On Friday 10 November, the Conveyancing Association expanded these points:
The Conveyancing Association (CA) said it is “relieved” to see a Leasehold and Freehold Bill in this week’s King’s Speech, however urged the Government to also look at other key areas such as the introduction of Commonhold and the Regulation of Property Agents (ROPA). The King’s Speech included a specific Leasehold and Freehold Bill which […]
Mark Chick, of the Association of Leasehold Enfranchisement Practitioners, asked about the progress of the Commonhold Council, which has stalled in recent months.
Minsiter Maclean replied: “The Commonhold Council has been incredibly important in informing our thinking and how we responded to the Law Commission’s recommendations.
“As you will know that was a very wide-ranging piece of work with a huge numbers of recommendations. What we have been doing is working with them and we will continue to do that because we think that their work is vital in looking at how commonhold can form a greater part of the UK’s property offering.
“It is not the right time to take all of that work forward in this Bill. It would become too big for us to manage and for us to reliably get through Parliament. What we want to do is focus on measures that will make a real difference to existing leaseholders right now, which this Bill will do.”
London leaseholder and campaigner Joe Douglas (centre, at rear) asked why the government did not block the sale of freeholds to private investors, and why flats were not mandated to be sold with a share of freehold.
Minister Maclean repeated: “This is an incredibly sweeping reform to property law.
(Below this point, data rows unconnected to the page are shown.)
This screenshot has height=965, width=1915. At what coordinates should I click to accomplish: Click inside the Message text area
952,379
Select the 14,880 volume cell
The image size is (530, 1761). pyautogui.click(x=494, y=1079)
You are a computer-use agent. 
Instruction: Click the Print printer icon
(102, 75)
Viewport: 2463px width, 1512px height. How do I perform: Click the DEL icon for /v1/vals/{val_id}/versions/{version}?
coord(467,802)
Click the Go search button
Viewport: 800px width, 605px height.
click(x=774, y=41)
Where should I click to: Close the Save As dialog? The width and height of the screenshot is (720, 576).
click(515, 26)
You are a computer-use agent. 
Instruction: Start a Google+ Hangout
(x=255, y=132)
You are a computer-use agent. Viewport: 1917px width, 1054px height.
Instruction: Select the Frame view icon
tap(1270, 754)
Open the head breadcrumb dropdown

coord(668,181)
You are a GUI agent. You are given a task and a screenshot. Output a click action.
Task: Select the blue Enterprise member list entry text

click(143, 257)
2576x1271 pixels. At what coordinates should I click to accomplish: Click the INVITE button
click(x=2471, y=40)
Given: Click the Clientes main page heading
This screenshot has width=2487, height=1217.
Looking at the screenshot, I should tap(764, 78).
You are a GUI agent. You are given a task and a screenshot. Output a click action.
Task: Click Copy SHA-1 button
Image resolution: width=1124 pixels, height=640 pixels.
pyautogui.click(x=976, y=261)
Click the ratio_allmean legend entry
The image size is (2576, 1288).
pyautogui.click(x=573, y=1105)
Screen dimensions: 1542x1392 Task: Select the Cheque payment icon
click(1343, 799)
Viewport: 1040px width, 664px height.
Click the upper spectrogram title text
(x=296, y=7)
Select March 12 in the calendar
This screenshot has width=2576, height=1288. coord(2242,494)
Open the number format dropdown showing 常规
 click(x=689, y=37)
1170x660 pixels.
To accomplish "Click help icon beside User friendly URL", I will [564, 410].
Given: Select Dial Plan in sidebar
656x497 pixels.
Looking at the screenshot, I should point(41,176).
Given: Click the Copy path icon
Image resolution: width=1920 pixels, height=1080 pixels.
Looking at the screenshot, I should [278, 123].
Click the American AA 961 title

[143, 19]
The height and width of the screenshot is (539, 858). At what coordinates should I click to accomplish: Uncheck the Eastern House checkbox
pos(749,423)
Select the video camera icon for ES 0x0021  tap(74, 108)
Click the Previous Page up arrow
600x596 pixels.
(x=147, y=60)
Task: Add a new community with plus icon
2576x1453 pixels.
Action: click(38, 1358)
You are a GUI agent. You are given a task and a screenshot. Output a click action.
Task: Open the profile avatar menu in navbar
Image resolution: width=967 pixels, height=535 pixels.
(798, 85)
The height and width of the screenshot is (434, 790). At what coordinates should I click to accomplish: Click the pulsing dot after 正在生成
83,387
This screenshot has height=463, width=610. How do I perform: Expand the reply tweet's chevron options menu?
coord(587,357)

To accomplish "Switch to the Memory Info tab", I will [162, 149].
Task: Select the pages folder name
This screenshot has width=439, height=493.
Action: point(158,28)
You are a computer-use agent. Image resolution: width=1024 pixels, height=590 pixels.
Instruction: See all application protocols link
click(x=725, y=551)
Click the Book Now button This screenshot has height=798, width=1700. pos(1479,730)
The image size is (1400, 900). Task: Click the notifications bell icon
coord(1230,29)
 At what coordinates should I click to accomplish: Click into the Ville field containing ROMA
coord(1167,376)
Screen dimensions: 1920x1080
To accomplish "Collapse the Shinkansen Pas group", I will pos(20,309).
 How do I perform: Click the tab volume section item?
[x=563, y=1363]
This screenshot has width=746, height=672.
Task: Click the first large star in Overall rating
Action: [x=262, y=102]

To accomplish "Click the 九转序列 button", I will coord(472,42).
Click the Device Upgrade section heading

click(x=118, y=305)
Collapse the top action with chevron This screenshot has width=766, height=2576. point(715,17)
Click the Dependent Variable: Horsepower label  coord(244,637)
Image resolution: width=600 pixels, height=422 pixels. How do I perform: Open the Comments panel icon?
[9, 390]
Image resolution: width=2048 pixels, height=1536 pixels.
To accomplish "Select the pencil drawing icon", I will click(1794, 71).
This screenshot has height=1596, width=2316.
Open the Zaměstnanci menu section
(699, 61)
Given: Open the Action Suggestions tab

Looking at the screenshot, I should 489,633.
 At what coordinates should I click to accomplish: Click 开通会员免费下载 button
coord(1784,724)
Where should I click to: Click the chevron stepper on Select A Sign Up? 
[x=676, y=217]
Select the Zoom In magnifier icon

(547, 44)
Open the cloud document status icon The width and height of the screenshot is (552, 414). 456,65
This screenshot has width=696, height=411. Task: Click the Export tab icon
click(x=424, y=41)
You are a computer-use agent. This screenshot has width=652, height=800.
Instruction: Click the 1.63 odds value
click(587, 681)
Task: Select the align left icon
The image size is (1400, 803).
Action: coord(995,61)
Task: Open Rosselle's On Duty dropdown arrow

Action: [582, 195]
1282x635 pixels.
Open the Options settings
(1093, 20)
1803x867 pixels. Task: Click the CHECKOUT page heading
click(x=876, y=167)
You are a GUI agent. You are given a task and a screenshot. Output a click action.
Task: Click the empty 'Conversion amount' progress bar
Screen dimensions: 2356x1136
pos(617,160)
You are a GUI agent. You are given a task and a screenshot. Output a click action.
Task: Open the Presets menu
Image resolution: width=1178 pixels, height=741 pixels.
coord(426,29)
Probably one of the most comprehensive and significant that any government has brought forward for a very, very long time.
“And it is very important that we do so without completely destabilizing the whole of the property and building industry because that would not be in anybody’s interests.
“Is the reform going to be everything that everybody wants? No, it’s not, but it can be delivered and it will help millions of people restore true homeownership freeing them from a set of rip-off circumstances under which they were living before. And i think it is the right thing to do.”
Paula Higgins, of the Home Owners Alliance, wanted to know whether marriage value would be abolished and would leaseholders still be made to pay for freeholders’ costs.
Minister Maclean replied: “Marriage value will be abolished and we will say more about how the cost will work when we come forward with the Bill.”